Single by Little Big
- Released: 14 August 2020
- Genre: Pop
- Songwriter: Ilya Prusikin
- Producers: Sonya Tayurskaya, Victor Sibrinin, We love Khomchuk, Ilya Prusikin

Little Big singles chronology
| "Hypnodancer" (2020) | "Tacos" (2020) | "Suck My Dick 2020" (2020) |

= Tacos (song) =

"Tacos" is a single from Russian punk-pop-rave group Little Big. The single was released on August 14, 2020, via Warner Music Russia and Little Big Family. The song was dedicated to the traditional Mexican dish tacos.

== Music video ==
The music video for the song was released on 14 August 2020 on the Little Big official YouTube channel, the same day the single was released. The music video featured Dmitry Krasilov, who previously starred in the video for 'UNO'.

In the video, the members of the group are turned into food.

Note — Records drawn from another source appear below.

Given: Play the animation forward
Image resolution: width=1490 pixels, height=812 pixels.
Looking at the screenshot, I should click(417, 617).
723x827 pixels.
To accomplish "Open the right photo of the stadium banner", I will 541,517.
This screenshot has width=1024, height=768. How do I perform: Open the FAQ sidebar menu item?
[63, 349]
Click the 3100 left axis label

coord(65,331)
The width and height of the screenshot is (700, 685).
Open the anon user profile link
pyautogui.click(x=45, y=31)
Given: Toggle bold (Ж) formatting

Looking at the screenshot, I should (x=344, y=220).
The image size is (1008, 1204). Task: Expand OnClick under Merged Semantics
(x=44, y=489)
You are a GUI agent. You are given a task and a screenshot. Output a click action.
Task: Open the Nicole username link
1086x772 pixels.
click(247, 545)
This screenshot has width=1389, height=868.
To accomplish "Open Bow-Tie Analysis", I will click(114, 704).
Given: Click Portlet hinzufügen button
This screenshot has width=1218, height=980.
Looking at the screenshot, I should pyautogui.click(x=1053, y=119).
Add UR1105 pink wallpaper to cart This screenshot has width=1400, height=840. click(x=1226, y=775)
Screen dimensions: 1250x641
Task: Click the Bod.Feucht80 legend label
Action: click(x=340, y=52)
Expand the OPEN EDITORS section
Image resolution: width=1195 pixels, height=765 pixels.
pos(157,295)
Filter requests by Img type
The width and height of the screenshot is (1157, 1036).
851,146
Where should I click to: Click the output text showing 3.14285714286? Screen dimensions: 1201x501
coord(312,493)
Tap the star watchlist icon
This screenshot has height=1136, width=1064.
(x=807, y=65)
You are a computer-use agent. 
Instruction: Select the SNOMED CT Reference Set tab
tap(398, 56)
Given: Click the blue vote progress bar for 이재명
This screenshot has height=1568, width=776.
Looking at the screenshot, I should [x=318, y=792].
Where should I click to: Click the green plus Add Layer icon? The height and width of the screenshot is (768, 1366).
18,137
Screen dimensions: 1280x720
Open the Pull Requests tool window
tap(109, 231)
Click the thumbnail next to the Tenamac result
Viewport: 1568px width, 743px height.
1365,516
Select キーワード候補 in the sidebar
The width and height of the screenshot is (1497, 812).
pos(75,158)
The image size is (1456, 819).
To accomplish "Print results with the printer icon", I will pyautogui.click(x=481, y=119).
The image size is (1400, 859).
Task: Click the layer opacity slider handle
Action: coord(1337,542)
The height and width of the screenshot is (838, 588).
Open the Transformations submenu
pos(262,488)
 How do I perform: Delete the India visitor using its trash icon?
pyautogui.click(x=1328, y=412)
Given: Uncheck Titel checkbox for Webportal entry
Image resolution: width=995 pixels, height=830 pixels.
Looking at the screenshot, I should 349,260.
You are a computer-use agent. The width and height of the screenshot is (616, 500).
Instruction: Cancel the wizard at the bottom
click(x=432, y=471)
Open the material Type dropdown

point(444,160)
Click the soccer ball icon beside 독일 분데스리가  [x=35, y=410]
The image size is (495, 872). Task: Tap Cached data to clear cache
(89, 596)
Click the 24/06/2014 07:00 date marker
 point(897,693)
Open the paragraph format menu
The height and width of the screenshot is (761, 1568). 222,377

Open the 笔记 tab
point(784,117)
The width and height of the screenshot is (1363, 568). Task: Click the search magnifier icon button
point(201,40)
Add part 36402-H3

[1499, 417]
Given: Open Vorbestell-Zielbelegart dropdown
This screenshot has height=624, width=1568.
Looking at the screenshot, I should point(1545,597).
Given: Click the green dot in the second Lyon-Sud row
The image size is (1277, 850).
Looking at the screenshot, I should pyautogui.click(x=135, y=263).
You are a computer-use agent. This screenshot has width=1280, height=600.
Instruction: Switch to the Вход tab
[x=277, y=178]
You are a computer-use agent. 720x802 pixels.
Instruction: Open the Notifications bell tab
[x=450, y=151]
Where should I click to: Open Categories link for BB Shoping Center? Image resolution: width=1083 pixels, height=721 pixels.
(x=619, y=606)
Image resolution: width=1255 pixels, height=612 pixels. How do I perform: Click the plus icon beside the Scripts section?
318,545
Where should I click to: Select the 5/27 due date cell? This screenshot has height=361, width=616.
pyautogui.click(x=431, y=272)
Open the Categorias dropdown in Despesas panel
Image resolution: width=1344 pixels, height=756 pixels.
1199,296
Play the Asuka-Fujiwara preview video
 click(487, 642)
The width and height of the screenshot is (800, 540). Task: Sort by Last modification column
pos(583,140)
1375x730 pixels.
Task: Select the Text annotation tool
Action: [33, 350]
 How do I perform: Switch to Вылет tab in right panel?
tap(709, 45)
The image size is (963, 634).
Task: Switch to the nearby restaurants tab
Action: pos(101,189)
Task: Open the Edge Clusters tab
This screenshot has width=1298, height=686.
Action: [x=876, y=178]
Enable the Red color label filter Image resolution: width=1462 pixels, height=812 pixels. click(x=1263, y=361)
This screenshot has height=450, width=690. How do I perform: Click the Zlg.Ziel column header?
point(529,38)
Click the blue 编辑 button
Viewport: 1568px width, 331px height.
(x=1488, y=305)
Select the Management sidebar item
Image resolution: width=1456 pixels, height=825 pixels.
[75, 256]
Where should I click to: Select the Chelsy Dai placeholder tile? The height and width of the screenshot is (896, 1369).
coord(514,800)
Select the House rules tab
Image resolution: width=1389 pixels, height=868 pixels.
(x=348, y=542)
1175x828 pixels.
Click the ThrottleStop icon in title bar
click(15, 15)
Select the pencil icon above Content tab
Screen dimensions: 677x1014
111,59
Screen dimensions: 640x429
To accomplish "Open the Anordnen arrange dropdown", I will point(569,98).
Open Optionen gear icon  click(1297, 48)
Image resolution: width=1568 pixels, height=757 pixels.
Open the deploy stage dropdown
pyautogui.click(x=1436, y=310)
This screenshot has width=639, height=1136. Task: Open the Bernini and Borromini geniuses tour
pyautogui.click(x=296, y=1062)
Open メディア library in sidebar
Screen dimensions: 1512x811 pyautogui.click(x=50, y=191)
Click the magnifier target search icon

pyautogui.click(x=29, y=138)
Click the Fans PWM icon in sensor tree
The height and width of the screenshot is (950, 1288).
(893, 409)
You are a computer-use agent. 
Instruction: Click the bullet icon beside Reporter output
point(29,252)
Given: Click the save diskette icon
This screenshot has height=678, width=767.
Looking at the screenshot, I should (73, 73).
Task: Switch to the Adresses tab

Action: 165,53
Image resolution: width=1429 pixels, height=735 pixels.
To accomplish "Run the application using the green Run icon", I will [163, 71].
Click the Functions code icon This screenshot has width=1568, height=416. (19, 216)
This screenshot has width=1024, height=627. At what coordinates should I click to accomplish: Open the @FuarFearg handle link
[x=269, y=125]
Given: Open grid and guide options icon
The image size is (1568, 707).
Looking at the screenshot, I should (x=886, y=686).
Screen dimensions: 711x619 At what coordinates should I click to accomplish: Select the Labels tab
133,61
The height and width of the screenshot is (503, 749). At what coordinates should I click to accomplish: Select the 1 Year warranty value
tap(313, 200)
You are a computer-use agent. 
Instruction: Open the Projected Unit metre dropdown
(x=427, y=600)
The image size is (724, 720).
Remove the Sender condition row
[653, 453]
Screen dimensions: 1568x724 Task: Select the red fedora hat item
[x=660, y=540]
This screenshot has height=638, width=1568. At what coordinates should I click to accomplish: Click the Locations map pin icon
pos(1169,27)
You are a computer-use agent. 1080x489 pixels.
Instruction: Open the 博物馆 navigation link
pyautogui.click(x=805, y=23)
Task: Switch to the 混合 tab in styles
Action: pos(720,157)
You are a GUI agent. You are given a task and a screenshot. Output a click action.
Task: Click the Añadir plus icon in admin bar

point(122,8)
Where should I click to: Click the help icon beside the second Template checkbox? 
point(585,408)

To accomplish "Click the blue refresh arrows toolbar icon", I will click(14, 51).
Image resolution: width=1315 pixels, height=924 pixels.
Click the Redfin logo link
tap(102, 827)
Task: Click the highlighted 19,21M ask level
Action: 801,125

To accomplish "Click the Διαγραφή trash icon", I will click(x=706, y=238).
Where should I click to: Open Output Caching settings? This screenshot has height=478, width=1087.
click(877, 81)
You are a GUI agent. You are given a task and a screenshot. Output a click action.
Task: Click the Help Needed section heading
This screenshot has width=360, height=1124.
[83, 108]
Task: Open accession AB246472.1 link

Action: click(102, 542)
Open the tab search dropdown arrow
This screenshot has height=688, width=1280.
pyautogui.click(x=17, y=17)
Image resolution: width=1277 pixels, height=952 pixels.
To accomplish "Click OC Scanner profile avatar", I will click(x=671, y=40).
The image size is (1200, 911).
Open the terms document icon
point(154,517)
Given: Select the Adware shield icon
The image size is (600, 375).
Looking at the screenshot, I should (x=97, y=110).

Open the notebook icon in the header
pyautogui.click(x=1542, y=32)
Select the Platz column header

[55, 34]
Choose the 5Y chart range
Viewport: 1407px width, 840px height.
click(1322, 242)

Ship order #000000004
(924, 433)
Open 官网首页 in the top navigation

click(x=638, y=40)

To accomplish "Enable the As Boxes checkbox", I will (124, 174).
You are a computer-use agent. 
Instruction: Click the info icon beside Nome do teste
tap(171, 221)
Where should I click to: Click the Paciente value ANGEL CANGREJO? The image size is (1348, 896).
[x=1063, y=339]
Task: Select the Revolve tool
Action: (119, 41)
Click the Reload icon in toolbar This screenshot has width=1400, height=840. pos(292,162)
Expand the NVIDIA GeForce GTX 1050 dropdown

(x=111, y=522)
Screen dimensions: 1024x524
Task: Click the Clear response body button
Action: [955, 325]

The plot of the video, dancer Dmitry Krasilov, after filming the video for the song 'UNO', comes in to the kitchen, takes off his jacket, puts on a dressing gown and puts a plate with a sandwich in the microwave. While the food is warming up, the food on the desk transforms into the members of the group and start dancing in front of Krasilov. Krasilov thinks he is going crazy, but as the microwave finishes, the food returns to normal. Exhaling, he takes out the sandwich and leaves.